*** Material provided ***
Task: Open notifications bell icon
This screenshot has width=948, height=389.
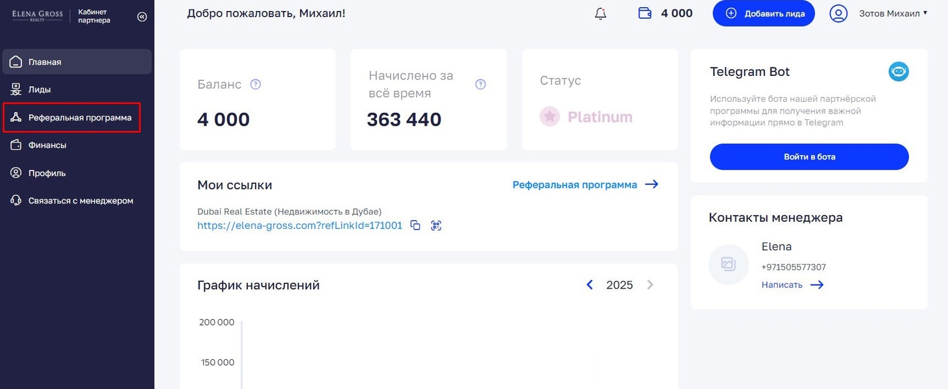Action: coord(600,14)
***
*** Material provided ***
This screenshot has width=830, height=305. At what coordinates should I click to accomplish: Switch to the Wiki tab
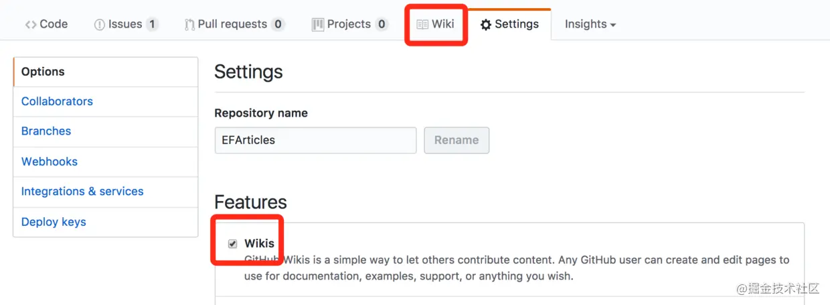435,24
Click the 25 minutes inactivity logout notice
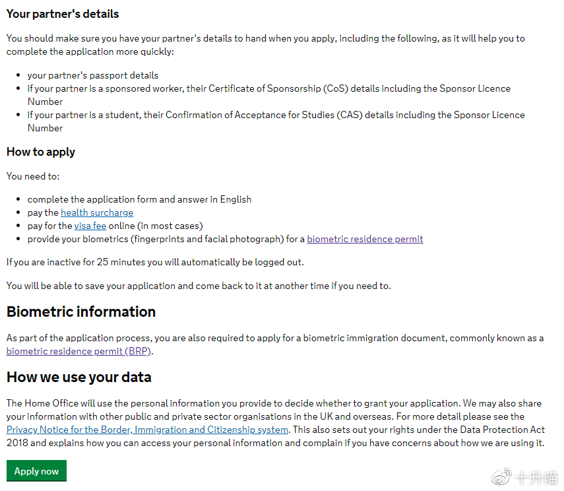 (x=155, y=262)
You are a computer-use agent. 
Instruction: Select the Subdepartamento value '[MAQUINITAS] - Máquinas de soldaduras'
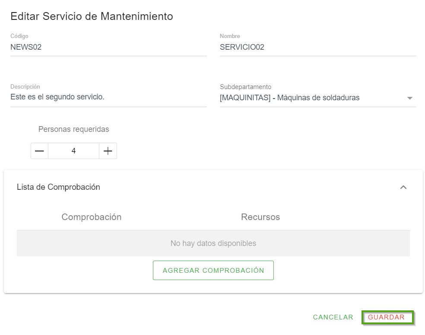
***
*** Material provided ***
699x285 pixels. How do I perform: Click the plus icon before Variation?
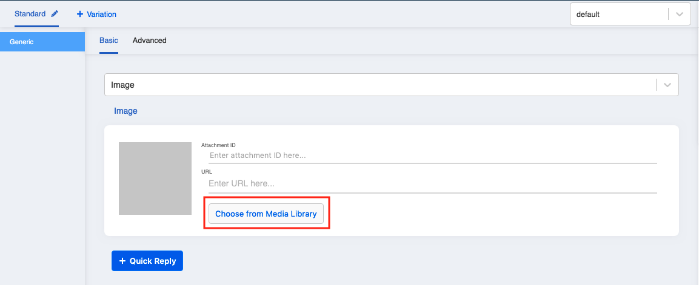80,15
***
Take the entries above and copy exactly the lines starting at the one with "This screenshot has width=830, height=305." and ending at the one with "You are a computer-use agent."; nothing outside that span, and no pictures.

This screenshot has width=830, height=305. At what coordinates should I click to accomplish: Switch to the Wiki tab
435,24
Click the 25 minutes inactivity logout notice
 (x=155, y=262)
You are a computer-use agent. 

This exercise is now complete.